Mumbai: Continuing growth slowdown and tax cuts will make it difficult to achieve gross revenue target and stick to 3.5 per cent fiscal deficit projected for 2020-21 in the Union Budget, rating agency Moody’s said Saturday.
“The new budget calls for a modest narrowing of the fiscal deficit at 3.5 per cent in FY21 from 3.8 per cent in FY20, but sustained weaker growth and tax cuts would make gross revenue target difficult to achieve,” Moody’s said in a statement after the Budget.
The government has limited room to reduce expenditure without further weakening growth, it noted.
“While government remains committed to medium-term fiscal consolidation, any material strengthening in public finances will likely be limited in the near-term, and debt burden will remain sensitive to changes in nominal GDP growth,” the agency said.

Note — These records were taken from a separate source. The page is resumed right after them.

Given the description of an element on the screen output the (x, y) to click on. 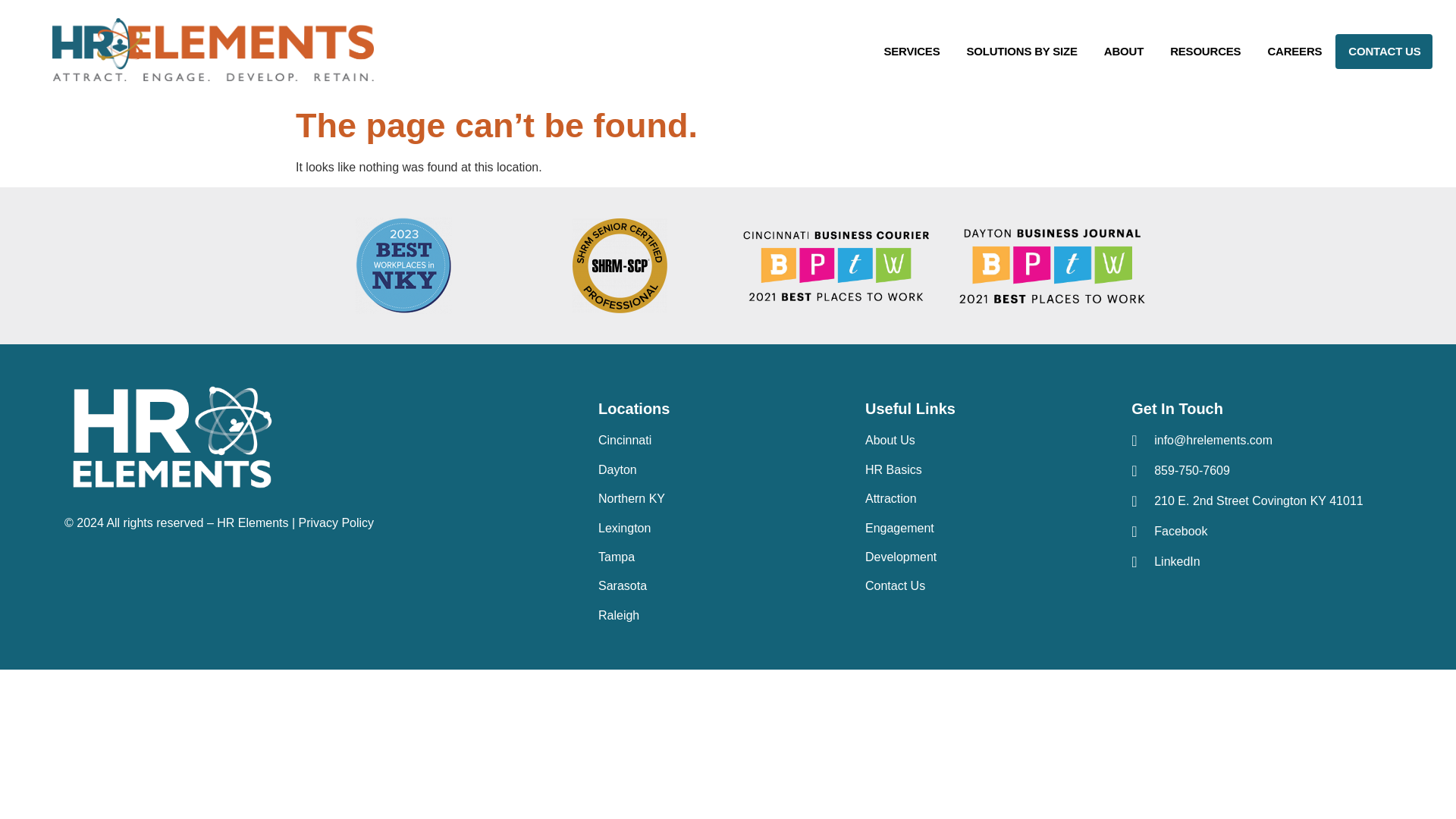
Engagement (899, 527)
Privacy Policy (336, 522)
CONTACT US (1383, 51)
SOLUTIONS BY SIZE (1021, 51)
Development (900, 556)
HR Basics (892, 469)
SERVICES (911, 51)
RESOURCES (1205, 51)
CAREERS (1294, 51)
About Us (889, 440)
Given the description of an element on the screen output the (x, y) to click on. 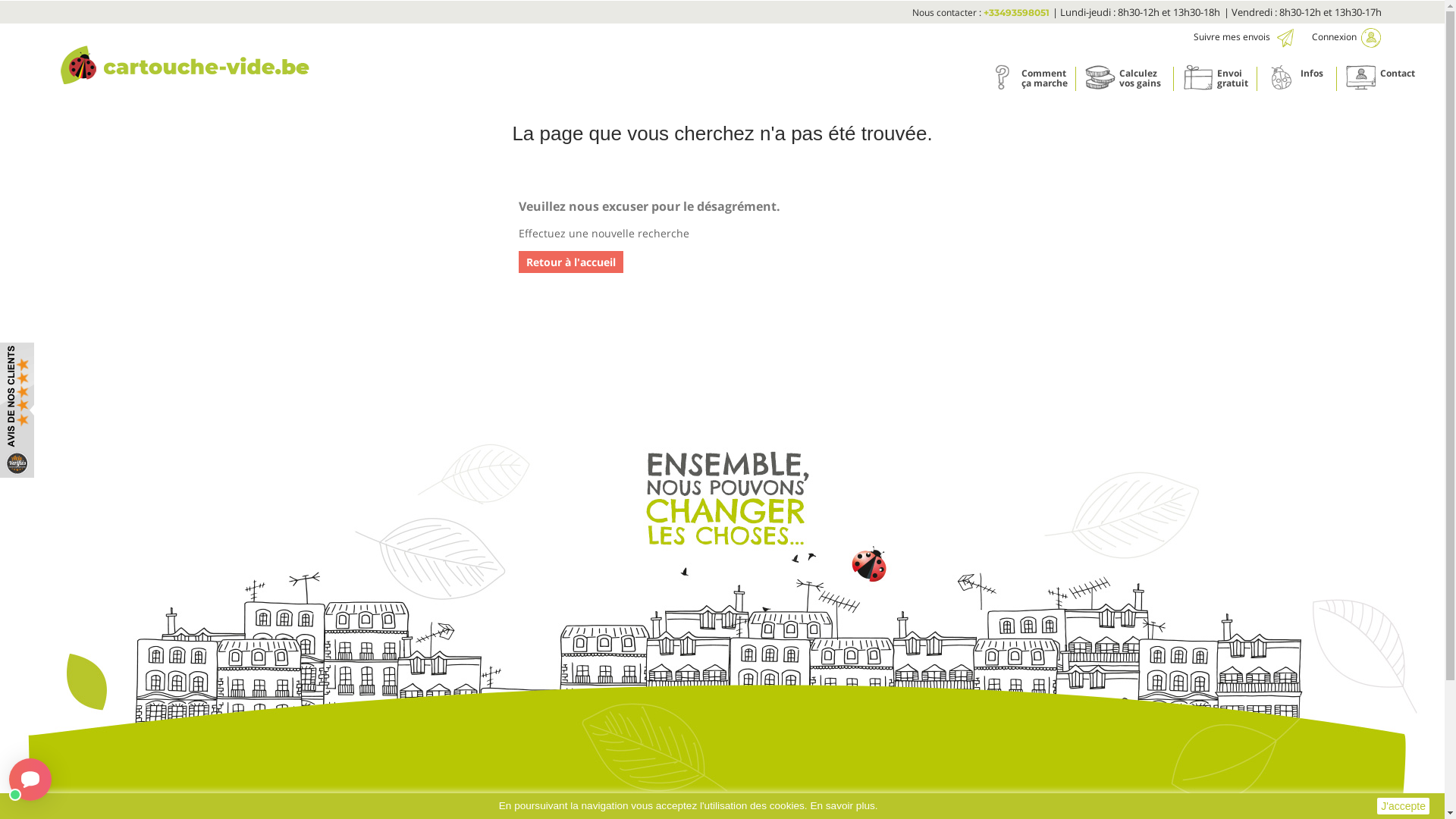
Envoi gratuit Element type: text (1219, 78)
J'accepte Element type: text (1403, 805)
Connexion Element type: text (1347, 36)
Infos Element type: text (1300, 78)
Contact Element type: text (1380, 78)
Smartsupp widget button Element type: hover (30, 779)
En savoir plus. Element type: text (843, 805)
Envoi gratuit Element type: hover (1197, 77)
Calculez vos gains Element type: hover (1100, 77)
+33493598051 Element type: text (1016, 12)
Contact Element type: hover (1360, 77)
Calculez vos gains Element type: text (1128, 78)
Infos Element type: hover (1281, 77)
Suivre mes envois Element type: text (1252, 36)
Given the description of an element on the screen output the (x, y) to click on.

The Budget highlights the challenges to fiscal consolidation from slower and nominal growth, which may continue for longer than the government forecast, it added.
“This risk is reflected in Moody’s negative outlook on the rating,” it said.
The Budget also pegs nominal GDP growth for FY21 at 10 per cent — much below what was projected in the current year at 13.5 per cent and marginally higher than the projected 7.5 per cent growth this year, which is at 48-year low.
The Budget pegs revenue receipts at Rs 22.46 lakh crore, while expenditure at Rs 30.42 lakh crore.
The revised estimated expenditure for FY20 stood at Rs 26.99 lakh crore and receipts at Rs 19.32 lakh crore.
The net market borrowings would be Rs 4.99 lakh crore in FY20 and Rs 5.36 lakh crore in the next fiscal.